Things to do:
1. In the passage on church attacks in Pakistan, write out the text from "March 15, 2015: At" up to and including "attack as well.".
2. According to the passage on church attacks in Pakistan, how many Christians live in Youhanabad?

March 15, 2015: At least 15 persons, including 13 Christians and two Policemen, were killed and more than 70 were injured, when two suicide bombers attacked two churches near the Youhanabad neighbourhood in Lahore, sparking mob violence in which two terrorists were killed. Youhanabad is home to more than 100,000 Christians. JuA had claimed responsibility for the attack as well.

September 22, 2013: At least 79 worshippers, including 34 women and seven children, were killed and another 130 were injured when two suicide bombers attacked a Christian congregation at the historic All Saints Church in the Kohati Gate area of Peshawar, the provincial capital of the Khyber Pakhtunkhwa (KP), on September 22, 2013. Ahmed Marwat, ‘a spokesman’ for the Jundullah group, a faction of the TTP, had claimed responsibility for the attack, and declared, in a statement to the media, "Until and unless drone strikes are stopped, we will continue our attacks on non-Muslims on Pakistani land. They are the enemies of Islam, therefore we target them."

Supplied data:
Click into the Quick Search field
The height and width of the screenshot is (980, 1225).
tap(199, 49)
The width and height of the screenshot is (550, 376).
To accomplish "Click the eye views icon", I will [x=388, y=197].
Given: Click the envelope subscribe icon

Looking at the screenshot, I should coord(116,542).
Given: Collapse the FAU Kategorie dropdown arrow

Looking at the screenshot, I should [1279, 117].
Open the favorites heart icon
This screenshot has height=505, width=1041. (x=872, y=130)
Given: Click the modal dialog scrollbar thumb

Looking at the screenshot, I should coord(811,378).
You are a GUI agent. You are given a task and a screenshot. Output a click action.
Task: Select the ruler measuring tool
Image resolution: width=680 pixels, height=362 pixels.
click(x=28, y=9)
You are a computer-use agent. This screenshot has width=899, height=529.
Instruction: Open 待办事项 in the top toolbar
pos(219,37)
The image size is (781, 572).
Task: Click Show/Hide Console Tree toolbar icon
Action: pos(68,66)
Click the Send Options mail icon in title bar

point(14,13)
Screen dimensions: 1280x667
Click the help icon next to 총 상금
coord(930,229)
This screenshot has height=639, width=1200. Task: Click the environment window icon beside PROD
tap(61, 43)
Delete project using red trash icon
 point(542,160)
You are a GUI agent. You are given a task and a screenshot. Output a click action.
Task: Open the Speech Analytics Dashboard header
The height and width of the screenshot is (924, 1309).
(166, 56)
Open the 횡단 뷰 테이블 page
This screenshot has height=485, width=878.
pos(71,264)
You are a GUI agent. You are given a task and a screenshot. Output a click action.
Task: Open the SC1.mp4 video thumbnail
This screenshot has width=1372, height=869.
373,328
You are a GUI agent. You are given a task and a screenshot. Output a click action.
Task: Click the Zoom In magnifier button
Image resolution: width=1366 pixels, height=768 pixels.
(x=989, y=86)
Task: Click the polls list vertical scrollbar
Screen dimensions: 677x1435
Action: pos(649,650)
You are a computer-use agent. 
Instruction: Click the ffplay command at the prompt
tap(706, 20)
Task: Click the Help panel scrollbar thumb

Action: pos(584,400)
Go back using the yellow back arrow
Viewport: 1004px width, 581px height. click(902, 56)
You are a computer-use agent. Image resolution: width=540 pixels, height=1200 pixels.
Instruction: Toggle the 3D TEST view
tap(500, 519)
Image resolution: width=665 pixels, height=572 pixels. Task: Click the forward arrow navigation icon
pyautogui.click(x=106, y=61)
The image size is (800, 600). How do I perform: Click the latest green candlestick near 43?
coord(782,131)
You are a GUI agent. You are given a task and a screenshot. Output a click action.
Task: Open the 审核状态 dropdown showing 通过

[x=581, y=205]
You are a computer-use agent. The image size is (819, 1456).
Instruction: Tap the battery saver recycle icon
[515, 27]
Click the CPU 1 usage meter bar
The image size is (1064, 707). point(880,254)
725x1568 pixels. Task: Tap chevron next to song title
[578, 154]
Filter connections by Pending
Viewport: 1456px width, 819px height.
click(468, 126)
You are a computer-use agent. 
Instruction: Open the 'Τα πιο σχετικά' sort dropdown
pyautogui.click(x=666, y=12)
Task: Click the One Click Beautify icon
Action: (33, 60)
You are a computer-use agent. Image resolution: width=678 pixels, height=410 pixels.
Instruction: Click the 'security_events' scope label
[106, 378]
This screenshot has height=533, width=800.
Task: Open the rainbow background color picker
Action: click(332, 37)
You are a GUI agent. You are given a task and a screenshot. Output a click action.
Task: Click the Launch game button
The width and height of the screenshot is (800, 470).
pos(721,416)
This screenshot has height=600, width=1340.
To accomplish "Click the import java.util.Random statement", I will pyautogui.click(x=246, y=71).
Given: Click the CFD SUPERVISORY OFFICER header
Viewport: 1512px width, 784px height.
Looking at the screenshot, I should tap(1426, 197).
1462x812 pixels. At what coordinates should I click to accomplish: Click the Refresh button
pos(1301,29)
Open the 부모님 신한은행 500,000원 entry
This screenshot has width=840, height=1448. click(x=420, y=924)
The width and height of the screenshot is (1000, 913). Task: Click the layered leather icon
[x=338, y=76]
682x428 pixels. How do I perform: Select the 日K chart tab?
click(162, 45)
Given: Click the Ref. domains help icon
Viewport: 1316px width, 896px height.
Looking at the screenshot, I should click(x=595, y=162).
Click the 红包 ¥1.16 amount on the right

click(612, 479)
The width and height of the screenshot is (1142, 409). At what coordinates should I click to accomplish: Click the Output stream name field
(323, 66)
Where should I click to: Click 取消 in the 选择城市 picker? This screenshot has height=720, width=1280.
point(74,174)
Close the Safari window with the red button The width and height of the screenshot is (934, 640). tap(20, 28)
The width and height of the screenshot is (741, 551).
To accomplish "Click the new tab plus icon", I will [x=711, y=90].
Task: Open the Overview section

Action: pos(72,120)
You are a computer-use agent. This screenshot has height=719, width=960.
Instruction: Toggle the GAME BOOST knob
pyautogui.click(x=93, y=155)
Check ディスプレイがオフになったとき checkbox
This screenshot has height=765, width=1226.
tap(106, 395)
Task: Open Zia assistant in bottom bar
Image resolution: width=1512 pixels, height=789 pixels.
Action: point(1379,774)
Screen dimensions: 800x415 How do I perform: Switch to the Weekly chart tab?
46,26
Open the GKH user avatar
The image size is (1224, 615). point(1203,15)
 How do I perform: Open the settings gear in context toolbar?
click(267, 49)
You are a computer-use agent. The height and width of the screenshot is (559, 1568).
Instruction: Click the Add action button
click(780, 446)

Worked answers:
1.
March 15, 2015: At least 15 persons, including 13 Christians and two Policemen, were killed and more than 70 were injured, when two suicide bombers attacked two churches near the Youhanabad neighbourhood in Lahore, sparking mob violence in which two terrorists were killed. Youhanabad is home to more than 100,000 Christians. JuA had claimed responsibility for the attack as well.

2. More than 100,000 Christians live in Youhanabad.